Phryne leaned on Lin and drew the coiled wire out of her shirt. The stableman squinted at it.
‘Have you seen a snare like that before?’
‘Yair. Dingo ’Arry uses that tarred wire for ’is dog traps. What of it?’
‘That’s what caused Cuba to come down like a ton of bricks and fling me over his head. If I hadn’t been a fairly experienced rider I would have hit the road and been prematurely deceased. Now, be a nice man and stop snarling at me. I’ve had an exciting morning. I’ve got to sit down.’
The stableman, belatedly recognising that the rider was almost as battered as the horse, fetched her his own rush-seated chair and Phryne sagged into it.
‘Ooh, my bruises are all settling down and raising families. Before I go and sink into a hot bath, composed mostly of arnica, I want a few answers. Your name?’
The small man dragged a handful of straw out of his hair and looked at her. This was the toff that the Mistress had been creating about for days, the Hon. from an aristocratic family in England. The one who had brought the Chow with her and caused a scandal.
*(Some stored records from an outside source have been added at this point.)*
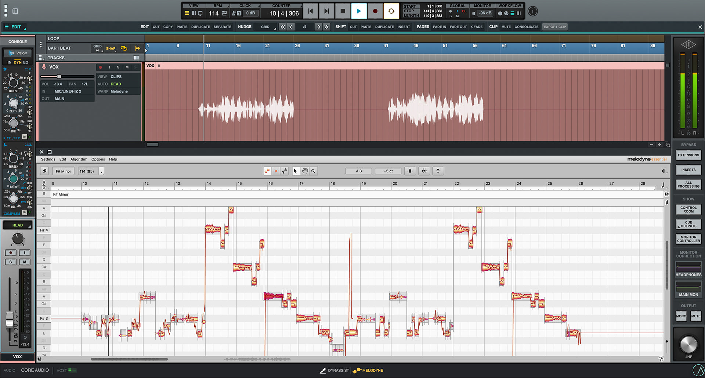Viewport: 705px width, 378px height.
Task: Open the Options menu in Melodyne
Action: (x=98, y=159)
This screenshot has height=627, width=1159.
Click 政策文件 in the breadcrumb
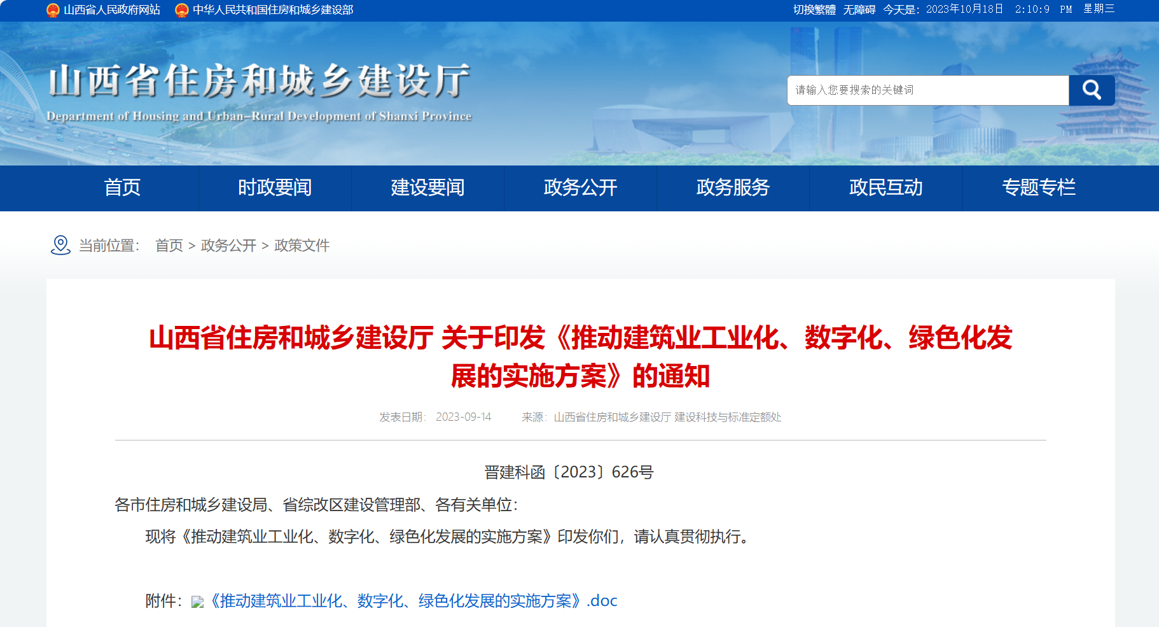point(302,246)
He was not disposed to liking rich people. However, she had controlled Cuba well and it did not seem to be her fault that he was now in need of Stockholm Tar and compresses.
‘Me name’s Terence Willis. They call me Terry. You’re Miss Fisher, ain’t you? Done a bit of ridin’, I see.’
‘A bit. You used to be a jockey, eh, Mr Willis?’
‘How’d yer know that?’
Phryne smiled. He was small, light and bowlegged, with the curiously young-old face of a typical jockey. His hands, deformed from tugging on reins, were caressing Cuba passionately as the horse leaned its head on his shoulder and breathed down his shirt.
‘There is nothing else you could have been, believe me. Someone laid a snare for the first rider along that track. Who would that normally have been?’
‘Why, Mr Reynolds. He takes Cuba out every mornin’ around dawn, ’cept today ’cos ’e slept in. ’E was up late.’
‘Interesting. You say this Dingo Harry uses tarred wire for his dog-snares?’
‘Yair, but he’s all right, the ol’ Dingo. Bit loony, but a lot of the swaggies are, comes of bein’ on their Pat Malone so much. ’Arry’s not the only bloke to ’ave a bit of tarred wire round the place. We got some ’ere, somewhere.’
‘Indeed. Does Dingo Harry dislike Mr Reynolds?’
‘Had a bit of a barney with the Boss about trespassin’ – Dingo goes where ’e likes, ’e don’t reckernize fences – ’e reckons all property is theft, anyway. Boss went crook and Dingo went crook and that was the end of it, far as I know.’
‘Did you happen to see Dingo Harry on the bridle path in the last couple of days?’
‘Nah,’ the face screwed up again. ‘But I ain’t got all day to be loafin’ about lookin’ at the bridle path. Joe!’ he yelled and a boy came running. ‘Wrap a loose bandage round Cuba’s knees and keep walkin’ him up and down. I’ll be there in a sec. You gonna tell the Boss about this?’
‘Someone has to,’ said Phryne, levering herself to her feet and leaning on Lin’s ready arm.
Terry Willis adopted the expression of a small nut-brown gnome who has just watched his favourite toadstool being trodden on, hesitated, then said, ‘Miss . . . let’s not be ’asty. The old Dingo, he’s sorta a mate of mine, and . . .’
‘All right. Let’s not leap to conclusions, either. You find Mr Dingo and see if he set this trap and warn him off if he did. But if it wasn’t him, then I want you to come and tell me. Right away. Promise?’ Willis nodded. Phryne continued, ‘And it might be an idea if you take a pair of handy boltcutters and ride the bridle path yourself, every morning – just in case. Well, my bath calls. There’s not much harm done, except to my pride – I haven’t been thrown since I was thirteen.’
The old face creased into a thousand-wrinkle grin. ‘Ah, Miss, if you’d been thrown as often as I ’ave, you wouldn’t take it personal.’
Phryne laughed and left the stable.
‘I know you could carry me,’ she said to the hovering Lin Chung. ‘But I don’t need to make such a dramatic entrance. If I keep moving, like Cuba, I won’t stiffen.’